Marlon Brando (Escena de "El último tango en París") |
A menudo caemos en la trampa de, por ser capaces de
desvelar las más toscas formas de censura, pensar que desenmascaramos los
intentos de cercenar la opinión libre. Pero nuestro problema mayor en lo que
concierne a este asunto suele radicar en la incapacidad para detectar la
censura cuando se ejerce de manera sutil. Son ocasiones en que se ejecuta para
proteger poderes elevados, económicos o sagrados.
La censura que se ejecuta
bajo los mandatos del mercado es la más ladina, porque establece un juicio sobre
el talento de las personas antes de que desarrollen su actividad. Expresarse
con independencia en una sociedad de consumo obliga a vencer las cortapisas del
mercado, mucho más agresivas que las ansiedades de la censura tosca. En muchas
ocasiones he asistido a afirmaciones taxativas: «esto la gente no lo va a
entender», «lo que le gusta al público es esto otro», «no hay demanda para una
cosa así». En casi todas ellas he entendido un tufo censor, pero disfrazado,
amparado en leyes supuestamente objetivas. Para llegar a hacer lo que
quieres, no queda otra que enfrentarse a tantos que se adueñan del gusto y la
demanda ajenos, sin siquiera conocerlos de verdad.
Entre las más sutiles formas de censura siempre he
encontrado que el doblaje y las malas artes en la traducción son indetectables.
Resulta sospechoso que el doblaje cinematográfico naciera de la mano de las
tres dictaduras más potentes que sufrió Europa en el pasado siglo. La nazi en
Alemania, la fascista en Italia y la franquista en España. Casi de manera acordada
introdujeron una variante en lo que entonces era el entretenimiento más popular
y lograron que el cine se consumiera en el idioma patrio y no en las lenguas
particulares con que se había rodado cada película. En España, donde el talento
de los actores de doblaje es muy superior al del resto del mundo, son
incontables las escenas, de Mogambo a Casablanca, donde se utilizó
la versión en castellano para rebajar la carga erótica o política de una
escena. En ocasiones directamente se practicaba una censura radical poniendo en
boca de los personajes cosas diferentes de las que decían. Ocultar las voces
originales permite revertir matices, muchas veces estéticos, pero también de
contenido. Negar su lengua a una expresión artística entra dentro de la suplantación,
algo parecido a retocar los colores de un Velázquez o colorear el Guernica,
convencidos de que así gustará más a los niños.

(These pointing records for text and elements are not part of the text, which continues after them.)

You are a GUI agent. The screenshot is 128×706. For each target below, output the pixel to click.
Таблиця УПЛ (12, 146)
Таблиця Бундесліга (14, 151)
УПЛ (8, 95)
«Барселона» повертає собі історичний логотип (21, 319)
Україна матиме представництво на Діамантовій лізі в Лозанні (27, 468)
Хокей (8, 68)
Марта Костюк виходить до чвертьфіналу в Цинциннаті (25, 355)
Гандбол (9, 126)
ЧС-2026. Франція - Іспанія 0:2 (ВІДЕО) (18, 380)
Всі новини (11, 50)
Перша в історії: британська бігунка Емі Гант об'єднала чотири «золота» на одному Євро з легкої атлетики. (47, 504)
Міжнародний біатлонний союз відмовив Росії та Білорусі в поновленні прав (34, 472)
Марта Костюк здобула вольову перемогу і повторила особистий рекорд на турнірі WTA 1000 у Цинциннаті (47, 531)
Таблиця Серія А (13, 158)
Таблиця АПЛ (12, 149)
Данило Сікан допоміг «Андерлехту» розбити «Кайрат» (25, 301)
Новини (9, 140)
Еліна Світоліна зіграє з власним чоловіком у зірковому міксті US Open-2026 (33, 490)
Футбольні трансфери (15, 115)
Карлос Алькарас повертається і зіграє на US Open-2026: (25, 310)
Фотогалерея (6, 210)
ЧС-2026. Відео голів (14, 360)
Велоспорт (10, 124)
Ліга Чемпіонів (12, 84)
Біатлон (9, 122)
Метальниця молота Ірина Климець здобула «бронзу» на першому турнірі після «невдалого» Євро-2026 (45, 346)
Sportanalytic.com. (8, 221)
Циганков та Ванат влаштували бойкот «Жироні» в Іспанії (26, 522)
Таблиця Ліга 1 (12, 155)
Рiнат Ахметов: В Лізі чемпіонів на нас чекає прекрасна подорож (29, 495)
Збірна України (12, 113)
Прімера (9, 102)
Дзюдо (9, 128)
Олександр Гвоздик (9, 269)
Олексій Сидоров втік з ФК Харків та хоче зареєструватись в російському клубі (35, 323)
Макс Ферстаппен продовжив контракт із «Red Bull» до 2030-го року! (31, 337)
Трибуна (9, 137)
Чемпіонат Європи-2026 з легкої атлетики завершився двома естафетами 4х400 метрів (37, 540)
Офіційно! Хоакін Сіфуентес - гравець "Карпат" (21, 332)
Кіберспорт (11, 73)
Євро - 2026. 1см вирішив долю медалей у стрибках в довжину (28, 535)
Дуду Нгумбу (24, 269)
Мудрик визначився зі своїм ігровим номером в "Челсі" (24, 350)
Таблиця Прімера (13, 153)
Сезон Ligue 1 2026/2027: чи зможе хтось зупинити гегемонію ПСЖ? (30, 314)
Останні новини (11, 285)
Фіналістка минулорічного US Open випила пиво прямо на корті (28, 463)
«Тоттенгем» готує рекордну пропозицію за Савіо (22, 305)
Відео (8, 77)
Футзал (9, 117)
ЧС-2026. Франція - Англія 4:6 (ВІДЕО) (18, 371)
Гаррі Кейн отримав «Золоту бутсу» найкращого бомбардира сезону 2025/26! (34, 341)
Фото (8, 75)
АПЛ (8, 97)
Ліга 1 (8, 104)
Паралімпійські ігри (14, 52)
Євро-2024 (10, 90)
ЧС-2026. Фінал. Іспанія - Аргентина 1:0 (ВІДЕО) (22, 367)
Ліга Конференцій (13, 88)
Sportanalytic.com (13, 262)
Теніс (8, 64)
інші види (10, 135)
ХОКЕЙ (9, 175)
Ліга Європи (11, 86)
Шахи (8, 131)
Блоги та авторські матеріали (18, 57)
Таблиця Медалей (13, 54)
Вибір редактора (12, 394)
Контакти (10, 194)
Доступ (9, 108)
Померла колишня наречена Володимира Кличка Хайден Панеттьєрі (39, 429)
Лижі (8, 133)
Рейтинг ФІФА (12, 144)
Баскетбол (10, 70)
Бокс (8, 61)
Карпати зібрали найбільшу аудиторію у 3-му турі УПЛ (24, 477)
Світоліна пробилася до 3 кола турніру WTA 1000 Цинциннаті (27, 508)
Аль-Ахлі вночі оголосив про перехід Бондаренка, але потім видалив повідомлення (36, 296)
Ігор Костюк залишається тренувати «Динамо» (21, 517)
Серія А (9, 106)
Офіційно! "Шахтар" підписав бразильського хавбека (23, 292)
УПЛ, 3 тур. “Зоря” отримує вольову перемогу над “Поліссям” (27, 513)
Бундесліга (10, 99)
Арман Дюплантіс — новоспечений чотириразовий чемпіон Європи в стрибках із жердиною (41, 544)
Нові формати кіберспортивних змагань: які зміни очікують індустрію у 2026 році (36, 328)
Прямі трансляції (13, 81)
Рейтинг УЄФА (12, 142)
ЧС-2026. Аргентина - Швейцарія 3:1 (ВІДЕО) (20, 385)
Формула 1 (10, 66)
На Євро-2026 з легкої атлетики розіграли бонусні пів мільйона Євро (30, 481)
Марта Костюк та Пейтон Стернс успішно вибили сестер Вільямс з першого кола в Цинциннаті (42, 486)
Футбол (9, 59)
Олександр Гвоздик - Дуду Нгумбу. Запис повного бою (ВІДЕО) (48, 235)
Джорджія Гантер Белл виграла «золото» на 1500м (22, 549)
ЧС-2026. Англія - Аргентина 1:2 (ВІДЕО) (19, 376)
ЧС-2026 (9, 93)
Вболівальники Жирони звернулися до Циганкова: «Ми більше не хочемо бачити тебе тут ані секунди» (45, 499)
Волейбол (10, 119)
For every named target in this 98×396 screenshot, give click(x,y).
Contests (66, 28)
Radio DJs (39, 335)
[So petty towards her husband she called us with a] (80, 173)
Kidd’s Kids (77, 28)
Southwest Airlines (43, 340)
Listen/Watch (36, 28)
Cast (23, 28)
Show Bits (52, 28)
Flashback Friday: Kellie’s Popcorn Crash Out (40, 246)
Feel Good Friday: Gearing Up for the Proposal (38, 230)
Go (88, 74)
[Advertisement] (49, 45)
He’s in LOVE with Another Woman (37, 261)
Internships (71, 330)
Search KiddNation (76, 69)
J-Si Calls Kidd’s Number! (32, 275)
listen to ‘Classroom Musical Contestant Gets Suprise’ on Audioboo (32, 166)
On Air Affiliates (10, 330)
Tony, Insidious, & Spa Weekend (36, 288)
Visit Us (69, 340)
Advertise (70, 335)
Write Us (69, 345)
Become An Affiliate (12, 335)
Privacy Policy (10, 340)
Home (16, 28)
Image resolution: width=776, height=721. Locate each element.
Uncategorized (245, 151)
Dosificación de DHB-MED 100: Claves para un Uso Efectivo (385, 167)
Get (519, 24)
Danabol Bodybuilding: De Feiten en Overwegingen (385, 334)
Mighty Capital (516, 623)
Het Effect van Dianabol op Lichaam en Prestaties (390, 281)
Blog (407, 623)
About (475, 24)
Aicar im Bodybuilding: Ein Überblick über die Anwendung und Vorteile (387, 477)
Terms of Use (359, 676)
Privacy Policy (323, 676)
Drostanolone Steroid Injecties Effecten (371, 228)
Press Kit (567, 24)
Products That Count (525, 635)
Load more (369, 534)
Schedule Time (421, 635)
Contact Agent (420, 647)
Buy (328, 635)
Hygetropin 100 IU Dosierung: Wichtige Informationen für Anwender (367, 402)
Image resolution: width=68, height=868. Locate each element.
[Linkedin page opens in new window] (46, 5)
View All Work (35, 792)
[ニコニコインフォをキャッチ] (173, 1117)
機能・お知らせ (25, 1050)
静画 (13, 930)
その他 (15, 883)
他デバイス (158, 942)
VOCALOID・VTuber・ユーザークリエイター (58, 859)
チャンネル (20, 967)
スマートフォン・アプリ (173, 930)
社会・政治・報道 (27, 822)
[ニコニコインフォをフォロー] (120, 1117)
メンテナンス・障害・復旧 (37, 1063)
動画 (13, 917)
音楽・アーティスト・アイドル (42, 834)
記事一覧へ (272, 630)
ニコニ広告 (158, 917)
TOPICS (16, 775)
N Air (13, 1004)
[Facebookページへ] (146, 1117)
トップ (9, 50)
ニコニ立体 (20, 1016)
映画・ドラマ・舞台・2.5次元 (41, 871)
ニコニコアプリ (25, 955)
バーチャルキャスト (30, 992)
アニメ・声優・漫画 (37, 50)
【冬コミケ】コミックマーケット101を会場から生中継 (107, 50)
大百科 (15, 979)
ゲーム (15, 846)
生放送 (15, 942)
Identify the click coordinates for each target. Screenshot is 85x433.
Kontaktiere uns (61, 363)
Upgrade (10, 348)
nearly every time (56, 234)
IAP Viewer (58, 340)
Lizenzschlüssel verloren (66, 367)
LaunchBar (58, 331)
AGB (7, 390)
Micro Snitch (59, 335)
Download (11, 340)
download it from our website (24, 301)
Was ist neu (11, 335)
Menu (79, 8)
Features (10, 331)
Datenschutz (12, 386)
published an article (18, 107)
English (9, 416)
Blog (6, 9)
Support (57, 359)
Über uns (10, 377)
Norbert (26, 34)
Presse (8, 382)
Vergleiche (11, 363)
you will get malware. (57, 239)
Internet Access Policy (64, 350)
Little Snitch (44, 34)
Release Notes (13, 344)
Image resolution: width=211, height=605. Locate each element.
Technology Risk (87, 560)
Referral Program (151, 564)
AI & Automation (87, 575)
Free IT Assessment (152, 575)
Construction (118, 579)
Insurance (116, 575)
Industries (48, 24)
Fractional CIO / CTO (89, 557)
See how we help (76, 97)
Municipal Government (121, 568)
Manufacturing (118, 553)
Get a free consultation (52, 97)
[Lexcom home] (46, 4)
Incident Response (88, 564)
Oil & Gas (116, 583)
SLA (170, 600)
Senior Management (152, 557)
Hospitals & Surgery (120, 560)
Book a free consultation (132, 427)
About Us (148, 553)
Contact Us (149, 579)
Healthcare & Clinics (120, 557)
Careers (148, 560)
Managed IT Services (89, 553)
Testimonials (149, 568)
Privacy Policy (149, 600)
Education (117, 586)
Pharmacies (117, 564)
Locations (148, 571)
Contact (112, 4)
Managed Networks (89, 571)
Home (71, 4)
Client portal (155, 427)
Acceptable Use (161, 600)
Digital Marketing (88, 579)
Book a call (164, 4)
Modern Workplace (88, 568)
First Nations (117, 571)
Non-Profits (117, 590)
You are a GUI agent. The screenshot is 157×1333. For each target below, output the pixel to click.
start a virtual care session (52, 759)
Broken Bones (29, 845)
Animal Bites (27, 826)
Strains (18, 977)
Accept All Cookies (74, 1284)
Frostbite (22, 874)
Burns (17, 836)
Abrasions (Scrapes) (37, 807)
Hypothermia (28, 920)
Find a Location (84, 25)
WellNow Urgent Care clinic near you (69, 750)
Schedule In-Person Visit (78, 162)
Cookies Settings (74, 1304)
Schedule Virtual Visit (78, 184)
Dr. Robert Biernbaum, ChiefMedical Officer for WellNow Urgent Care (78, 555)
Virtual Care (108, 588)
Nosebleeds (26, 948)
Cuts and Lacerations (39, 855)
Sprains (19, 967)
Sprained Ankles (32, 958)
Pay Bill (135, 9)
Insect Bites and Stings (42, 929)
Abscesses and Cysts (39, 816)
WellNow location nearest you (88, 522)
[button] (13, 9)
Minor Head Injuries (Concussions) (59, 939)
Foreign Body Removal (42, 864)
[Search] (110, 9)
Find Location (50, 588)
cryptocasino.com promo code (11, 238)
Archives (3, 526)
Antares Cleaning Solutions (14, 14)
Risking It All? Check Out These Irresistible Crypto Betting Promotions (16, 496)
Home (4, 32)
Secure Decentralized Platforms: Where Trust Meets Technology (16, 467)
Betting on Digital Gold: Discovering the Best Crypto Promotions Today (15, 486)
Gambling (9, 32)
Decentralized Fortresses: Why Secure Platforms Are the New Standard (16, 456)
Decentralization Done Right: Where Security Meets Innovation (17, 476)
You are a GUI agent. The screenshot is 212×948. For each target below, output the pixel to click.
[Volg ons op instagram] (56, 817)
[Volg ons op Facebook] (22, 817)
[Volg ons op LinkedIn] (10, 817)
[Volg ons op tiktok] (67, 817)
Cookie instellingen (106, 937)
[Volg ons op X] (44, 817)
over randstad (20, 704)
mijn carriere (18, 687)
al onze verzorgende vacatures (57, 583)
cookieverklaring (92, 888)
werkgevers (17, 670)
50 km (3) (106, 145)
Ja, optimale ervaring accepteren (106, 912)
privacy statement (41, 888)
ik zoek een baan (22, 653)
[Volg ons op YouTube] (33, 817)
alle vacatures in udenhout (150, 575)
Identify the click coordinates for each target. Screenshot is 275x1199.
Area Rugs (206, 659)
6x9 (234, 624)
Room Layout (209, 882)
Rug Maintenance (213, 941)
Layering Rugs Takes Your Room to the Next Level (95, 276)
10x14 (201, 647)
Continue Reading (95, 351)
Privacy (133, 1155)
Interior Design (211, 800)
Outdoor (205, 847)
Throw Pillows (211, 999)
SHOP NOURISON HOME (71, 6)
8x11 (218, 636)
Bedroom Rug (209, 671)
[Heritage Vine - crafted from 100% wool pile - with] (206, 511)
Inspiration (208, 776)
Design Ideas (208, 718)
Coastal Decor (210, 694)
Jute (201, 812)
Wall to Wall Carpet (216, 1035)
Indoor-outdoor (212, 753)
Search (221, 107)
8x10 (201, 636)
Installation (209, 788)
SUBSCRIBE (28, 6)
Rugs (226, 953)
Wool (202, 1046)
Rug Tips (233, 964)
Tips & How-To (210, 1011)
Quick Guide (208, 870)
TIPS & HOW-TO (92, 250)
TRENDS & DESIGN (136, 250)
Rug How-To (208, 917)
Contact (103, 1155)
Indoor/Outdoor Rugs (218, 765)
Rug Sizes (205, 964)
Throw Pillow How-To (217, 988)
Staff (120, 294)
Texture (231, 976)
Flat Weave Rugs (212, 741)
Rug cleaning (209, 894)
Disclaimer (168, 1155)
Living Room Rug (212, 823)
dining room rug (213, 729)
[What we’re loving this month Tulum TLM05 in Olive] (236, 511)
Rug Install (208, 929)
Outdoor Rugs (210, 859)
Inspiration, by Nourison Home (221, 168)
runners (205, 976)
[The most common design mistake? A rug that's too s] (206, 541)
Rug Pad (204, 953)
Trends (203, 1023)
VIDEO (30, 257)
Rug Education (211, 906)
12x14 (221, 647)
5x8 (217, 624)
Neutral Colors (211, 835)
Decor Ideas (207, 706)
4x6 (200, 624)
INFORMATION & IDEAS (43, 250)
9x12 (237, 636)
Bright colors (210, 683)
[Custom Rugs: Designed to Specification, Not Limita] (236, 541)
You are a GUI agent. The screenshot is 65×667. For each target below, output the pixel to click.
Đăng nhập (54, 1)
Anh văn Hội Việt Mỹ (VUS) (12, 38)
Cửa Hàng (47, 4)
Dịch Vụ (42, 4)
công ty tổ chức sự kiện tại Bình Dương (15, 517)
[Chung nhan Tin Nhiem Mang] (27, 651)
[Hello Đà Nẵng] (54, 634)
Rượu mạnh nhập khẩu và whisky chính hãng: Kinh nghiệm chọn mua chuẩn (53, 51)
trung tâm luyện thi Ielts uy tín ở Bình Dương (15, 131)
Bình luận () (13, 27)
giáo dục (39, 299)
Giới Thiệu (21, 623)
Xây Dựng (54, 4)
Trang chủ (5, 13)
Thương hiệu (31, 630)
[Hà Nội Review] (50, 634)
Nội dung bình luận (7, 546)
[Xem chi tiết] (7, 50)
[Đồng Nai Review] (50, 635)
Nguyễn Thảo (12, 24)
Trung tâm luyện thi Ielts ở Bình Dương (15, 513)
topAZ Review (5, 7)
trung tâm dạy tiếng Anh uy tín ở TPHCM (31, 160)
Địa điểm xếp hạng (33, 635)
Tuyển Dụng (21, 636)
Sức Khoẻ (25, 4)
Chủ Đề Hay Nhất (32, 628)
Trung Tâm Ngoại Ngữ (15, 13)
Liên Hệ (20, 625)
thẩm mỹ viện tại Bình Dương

Pero una vez superadas las dictaduras políticas
quedaron las económicas. A nadie le interesó fijarse en la forma en que el doblaje
sigue ejerciendo una sutil censura sobre la carrera comercial de las películas.
Y ya nadie reparó en la reescritura de los contenidos. En Estados Unidos se
doblan diálogos que contienen palabrotas para que ciertas películas logren
pasar la censura televisiva y de las líneas aéreas. En España se rebajan las
blasfemias, se edulcoran las frases originales y en ocasiones se matizan
elementos para satisfacer las sensibilidades más reaccionarias o pusilánimes.
Me vino a la cabeza toda esta sutil degradación cuando en las televisiones se
dedicaron unos minutos a glosar la figura del director de cine Bernardo
Bertolucci, recientemente fallecido. Se habló mucho del tiempo en que estuvo
censurada su película El último tango en París y cómo, gracias
a la llegada de la democracia, la película llegó con retraso a nuestras
carteleras. Hasta ahí todo cierto, pero cuando se exhibió, en plenas
libertades, uno se sentaba a ver la versión doblada de la película y en su
escena inicial Marlon Brando, desolado por la muerte de su esposa, camina bajo
las vías del metro elevado parisino. A la altura del puente de Bir Hakeim, bajo
el ruido del metro sobre los raíles, el protagonista lanza un grito furioso:
«¡Fucking God!». En la versión doblada al castellano, ese literal «me cago en
Dios» fue doblado para la eternidad hispana con una traducción curiosa:
«¡Jodidos!». Vamos, que el personaje de Marlon Brando maldecía al mundo, al
estado de cosas, al vecindario. A todos, menos al Dios que maldecía en el
original. Nadie al día de hoy ha reparado ese atentado ni cae en la cuenta de
los que se cometen de manera continuada.